Margaret abrió los labios, dispuesta a decirle que había presentado su renuncia, pero él no le dio la oportunidad. Caminó hacia el auto y abrió la puerta de golpe.

—Te llevo.

—No, gracias. Tomaré un taxi.

—Aquí no es lugar para esperar un taxi como cualquiera. — Lucien abrió la puerta del coche y se quedó de pie a un lado, con una presencia imponente y fría que dejaba en claro que no aceptaba ningún rechazo.

Bajo la mirada insondable de él, los dedos de Margaret temblaron levemente, pero al final apretó el puño y eligió ceder.

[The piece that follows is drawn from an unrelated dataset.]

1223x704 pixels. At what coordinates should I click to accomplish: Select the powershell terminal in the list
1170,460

Durante todo el proceso, la expresión de Lucien permaneció distante y helada, como si aquel instante de pérdida de control jamás hubiera ocurrido, como si no fuera más que una ilusión efímera.

Margaret cayó en el asiento, respirando con dificultad. El coche arrancó y el trayecto se convirtió en un suplicio. Cada kilómetro aumentaba su cansancio, y las curvas le provocaban mareo. Sintió el malestar otra vez y apoyó la cabeza contra el respaldo.

—Lucien… déjame en cualquier sitio donde pueda tomar un taxi —murmuró con voz débil.

Él no respondió. Mantenía la vista fija al frente, apretando el volante con tal fuerza que los nudillos se le pusieron blancos. Margaret quiso insistir, pero el agotamiento la venció. Cerró los ojos y se hundió en un sueño profundo.

Cuando despertó, la confusión la invadió. El auto estaba detenido frente a un edificio moderno, de líneas sobrias y ventanales iluminados. Se incorporó con esfuerzo, mirando a su alrededor.

—¿Dónde estamos? —preguntó, todavía adormecida.

Lucien salió del coche, abrió su puerta y, con un gesto seco, ordenó:

—Baja, hemos llegado.

Margaret lo miró sin comprender.

—¿Qué?

—¿Acaso no estás viviendo aquí? —Lucien la miró confundido, pues en ese edificio, estaba el apartamento que él, le había dejado en el divorcio.